Only the lines containing "profile" belong in the answer; find them in the material below.
:::::
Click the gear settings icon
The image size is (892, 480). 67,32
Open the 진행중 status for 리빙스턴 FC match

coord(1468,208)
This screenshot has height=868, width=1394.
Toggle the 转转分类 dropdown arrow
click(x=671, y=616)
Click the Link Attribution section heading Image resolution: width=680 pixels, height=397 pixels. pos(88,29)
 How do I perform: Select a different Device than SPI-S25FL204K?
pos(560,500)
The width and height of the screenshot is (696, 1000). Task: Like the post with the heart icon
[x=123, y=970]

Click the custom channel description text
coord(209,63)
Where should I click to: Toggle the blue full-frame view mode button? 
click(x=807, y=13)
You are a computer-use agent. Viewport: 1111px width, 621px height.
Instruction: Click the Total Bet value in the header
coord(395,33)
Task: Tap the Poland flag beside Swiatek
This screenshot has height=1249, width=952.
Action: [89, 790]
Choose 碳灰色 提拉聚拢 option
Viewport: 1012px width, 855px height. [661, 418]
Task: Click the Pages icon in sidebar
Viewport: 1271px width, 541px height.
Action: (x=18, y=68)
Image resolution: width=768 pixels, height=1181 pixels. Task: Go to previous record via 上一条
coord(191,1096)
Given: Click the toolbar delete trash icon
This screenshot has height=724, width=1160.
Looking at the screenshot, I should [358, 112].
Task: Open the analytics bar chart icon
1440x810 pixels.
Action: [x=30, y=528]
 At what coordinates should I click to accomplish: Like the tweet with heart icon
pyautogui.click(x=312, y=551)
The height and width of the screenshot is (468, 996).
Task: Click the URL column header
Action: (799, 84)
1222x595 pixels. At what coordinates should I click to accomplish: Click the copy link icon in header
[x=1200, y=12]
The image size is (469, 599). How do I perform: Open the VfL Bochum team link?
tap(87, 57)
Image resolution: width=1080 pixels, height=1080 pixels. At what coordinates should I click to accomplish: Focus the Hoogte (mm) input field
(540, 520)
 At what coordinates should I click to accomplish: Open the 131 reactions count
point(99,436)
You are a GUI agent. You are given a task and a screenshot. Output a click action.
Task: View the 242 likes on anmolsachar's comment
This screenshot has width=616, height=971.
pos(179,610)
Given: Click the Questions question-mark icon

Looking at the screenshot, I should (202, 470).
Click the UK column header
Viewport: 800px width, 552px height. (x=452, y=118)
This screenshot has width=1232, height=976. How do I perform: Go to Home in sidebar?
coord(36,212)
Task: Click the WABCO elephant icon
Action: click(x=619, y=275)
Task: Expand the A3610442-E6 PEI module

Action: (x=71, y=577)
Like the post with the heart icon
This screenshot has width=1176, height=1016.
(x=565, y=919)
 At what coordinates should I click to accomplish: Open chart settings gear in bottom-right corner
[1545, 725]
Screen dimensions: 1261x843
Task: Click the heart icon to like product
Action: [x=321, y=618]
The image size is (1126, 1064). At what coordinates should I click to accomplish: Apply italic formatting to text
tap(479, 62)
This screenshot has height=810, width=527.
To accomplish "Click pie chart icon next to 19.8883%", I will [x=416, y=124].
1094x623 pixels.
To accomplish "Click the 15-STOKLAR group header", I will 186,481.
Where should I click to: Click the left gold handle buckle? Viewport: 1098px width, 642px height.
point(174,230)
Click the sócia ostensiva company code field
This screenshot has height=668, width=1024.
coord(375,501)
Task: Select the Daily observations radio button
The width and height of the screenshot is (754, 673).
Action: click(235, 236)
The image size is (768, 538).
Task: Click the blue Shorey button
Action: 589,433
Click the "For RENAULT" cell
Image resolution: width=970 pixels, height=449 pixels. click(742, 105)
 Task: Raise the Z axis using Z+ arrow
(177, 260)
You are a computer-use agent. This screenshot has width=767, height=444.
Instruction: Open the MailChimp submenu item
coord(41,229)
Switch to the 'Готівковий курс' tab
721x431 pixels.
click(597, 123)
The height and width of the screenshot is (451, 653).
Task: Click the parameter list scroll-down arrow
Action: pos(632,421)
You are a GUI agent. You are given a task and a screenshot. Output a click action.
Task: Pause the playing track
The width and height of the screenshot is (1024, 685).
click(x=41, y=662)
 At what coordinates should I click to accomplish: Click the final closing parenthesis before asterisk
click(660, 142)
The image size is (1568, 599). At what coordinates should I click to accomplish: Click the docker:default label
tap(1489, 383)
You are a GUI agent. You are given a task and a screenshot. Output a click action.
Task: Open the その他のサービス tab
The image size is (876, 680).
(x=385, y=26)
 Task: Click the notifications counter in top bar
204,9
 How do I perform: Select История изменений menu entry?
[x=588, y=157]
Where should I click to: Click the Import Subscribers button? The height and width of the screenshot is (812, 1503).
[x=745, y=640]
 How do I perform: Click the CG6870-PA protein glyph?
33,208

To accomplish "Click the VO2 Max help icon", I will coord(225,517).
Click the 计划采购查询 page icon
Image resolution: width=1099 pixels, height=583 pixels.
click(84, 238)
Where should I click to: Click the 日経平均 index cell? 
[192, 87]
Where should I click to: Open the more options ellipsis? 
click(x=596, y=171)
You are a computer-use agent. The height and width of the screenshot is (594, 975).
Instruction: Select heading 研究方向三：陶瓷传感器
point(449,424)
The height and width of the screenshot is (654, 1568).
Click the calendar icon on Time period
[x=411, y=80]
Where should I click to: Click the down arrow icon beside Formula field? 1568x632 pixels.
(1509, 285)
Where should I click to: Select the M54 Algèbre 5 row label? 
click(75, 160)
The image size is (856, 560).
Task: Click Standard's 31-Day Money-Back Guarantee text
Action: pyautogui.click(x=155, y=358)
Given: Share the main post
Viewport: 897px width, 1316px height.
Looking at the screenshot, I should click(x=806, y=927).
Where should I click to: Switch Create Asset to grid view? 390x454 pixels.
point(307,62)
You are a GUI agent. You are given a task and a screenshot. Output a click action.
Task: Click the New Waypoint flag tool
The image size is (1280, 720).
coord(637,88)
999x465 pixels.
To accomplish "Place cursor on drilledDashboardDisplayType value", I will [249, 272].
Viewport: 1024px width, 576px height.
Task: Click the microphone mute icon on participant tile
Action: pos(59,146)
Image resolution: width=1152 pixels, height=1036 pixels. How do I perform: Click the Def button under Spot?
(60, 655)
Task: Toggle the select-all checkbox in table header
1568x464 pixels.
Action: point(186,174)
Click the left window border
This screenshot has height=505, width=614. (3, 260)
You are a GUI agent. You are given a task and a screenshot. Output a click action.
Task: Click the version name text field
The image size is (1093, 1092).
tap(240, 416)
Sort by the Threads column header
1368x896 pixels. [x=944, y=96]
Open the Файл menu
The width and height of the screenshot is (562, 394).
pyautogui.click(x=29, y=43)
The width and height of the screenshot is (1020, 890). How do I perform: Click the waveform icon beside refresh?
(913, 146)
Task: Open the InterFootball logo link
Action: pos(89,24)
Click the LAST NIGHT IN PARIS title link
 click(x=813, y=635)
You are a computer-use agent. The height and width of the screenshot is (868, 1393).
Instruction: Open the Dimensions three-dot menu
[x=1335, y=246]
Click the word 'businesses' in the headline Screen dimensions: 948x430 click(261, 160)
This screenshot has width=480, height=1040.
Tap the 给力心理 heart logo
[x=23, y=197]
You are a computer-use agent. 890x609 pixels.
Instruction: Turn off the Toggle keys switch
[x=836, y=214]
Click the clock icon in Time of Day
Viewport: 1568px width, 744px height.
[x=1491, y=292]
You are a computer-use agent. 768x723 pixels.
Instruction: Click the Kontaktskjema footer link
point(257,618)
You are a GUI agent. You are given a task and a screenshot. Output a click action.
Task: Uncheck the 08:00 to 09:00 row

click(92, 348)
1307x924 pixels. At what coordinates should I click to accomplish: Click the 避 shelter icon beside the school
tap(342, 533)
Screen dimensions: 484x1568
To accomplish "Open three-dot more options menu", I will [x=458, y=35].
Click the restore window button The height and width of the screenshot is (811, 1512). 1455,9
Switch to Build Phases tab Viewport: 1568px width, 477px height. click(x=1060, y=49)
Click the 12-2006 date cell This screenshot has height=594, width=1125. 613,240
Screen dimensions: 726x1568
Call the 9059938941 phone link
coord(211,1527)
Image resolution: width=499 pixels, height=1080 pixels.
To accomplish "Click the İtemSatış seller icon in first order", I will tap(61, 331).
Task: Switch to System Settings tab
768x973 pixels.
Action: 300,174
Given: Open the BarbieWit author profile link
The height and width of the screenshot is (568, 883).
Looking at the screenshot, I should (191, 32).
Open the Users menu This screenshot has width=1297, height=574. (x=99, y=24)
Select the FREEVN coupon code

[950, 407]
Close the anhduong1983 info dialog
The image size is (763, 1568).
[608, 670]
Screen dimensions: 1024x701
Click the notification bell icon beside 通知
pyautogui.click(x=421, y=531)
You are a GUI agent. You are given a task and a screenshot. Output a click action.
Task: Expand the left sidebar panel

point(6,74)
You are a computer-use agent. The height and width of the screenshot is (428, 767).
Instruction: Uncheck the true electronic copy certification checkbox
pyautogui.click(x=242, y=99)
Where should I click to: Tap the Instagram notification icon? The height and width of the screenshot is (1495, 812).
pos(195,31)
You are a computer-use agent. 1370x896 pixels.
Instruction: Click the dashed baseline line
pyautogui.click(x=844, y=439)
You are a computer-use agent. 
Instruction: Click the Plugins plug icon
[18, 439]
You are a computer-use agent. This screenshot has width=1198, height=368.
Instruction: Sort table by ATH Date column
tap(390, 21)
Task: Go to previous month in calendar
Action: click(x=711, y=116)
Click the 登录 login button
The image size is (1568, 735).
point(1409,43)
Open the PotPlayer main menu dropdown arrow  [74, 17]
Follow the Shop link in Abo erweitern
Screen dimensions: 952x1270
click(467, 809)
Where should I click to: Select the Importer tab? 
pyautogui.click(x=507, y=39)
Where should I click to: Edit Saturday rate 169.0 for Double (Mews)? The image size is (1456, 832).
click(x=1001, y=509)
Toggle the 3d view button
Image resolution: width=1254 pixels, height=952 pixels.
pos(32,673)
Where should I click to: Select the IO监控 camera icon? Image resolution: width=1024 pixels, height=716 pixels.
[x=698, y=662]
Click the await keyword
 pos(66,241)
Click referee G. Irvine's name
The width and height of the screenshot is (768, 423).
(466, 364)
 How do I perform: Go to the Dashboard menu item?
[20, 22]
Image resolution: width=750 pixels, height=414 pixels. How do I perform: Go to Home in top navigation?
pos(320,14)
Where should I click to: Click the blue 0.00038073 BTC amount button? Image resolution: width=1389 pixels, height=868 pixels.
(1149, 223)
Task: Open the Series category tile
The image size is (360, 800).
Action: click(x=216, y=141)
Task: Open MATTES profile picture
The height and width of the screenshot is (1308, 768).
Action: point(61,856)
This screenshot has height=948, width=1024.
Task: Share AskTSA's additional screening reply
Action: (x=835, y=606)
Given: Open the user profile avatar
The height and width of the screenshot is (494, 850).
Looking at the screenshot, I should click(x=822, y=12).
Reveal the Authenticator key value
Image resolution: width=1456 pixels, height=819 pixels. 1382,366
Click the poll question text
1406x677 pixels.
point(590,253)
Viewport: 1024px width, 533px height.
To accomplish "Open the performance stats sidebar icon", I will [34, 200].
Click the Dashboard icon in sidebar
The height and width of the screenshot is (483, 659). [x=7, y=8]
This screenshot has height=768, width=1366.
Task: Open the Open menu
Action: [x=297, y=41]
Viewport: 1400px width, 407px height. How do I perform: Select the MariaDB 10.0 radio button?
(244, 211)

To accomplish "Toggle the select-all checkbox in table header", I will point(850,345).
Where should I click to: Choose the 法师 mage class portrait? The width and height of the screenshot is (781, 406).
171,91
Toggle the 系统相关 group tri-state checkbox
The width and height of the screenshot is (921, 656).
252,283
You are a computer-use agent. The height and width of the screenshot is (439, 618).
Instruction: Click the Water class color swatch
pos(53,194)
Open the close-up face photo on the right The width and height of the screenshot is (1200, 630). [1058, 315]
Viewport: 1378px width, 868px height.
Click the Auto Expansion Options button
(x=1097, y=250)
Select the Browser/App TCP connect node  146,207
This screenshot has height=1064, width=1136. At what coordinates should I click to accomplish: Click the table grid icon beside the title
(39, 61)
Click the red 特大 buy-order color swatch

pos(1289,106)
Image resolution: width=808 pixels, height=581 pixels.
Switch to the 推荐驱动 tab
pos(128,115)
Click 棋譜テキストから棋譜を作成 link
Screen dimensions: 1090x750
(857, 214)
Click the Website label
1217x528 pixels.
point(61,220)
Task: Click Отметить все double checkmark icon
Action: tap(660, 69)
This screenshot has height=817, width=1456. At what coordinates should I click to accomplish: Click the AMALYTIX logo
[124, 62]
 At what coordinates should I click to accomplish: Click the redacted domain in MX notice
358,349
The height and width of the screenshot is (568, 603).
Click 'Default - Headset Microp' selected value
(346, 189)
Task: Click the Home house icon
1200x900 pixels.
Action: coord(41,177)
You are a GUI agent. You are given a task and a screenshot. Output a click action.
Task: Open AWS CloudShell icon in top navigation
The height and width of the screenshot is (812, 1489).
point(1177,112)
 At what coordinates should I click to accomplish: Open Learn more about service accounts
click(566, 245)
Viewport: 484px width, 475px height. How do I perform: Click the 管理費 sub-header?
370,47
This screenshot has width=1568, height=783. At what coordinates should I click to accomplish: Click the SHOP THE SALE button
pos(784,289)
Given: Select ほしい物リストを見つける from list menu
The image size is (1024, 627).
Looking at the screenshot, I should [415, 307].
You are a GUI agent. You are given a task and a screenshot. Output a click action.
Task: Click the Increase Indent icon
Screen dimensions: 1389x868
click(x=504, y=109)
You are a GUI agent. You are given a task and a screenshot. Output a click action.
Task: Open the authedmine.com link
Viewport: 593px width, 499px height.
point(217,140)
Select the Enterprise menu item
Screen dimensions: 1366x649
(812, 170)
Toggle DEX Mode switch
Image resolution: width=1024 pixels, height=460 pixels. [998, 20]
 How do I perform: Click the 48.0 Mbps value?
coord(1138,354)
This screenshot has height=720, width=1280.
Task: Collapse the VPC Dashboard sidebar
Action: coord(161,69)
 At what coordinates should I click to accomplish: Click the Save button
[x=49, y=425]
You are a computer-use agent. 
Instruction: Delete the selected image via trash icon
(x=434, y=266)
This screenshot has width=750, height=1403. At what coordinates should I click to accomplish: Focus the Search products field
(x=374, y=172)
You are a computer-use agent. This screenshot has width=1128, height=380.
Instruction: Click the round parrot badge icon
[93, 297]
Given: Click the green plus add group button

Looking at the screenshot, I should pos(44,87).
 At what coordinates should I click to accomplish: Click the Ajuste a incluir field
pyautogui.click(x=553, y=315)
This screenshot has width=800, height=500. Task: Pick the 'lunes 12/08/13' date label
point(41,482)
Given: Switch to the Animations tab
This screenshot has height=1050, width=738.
:::::
• **SOLUTION TO THIS TASK**:
Given: Open the BarbieWit author profile link
Task: Open MATTES profile picture
Given: Open the user profile avatar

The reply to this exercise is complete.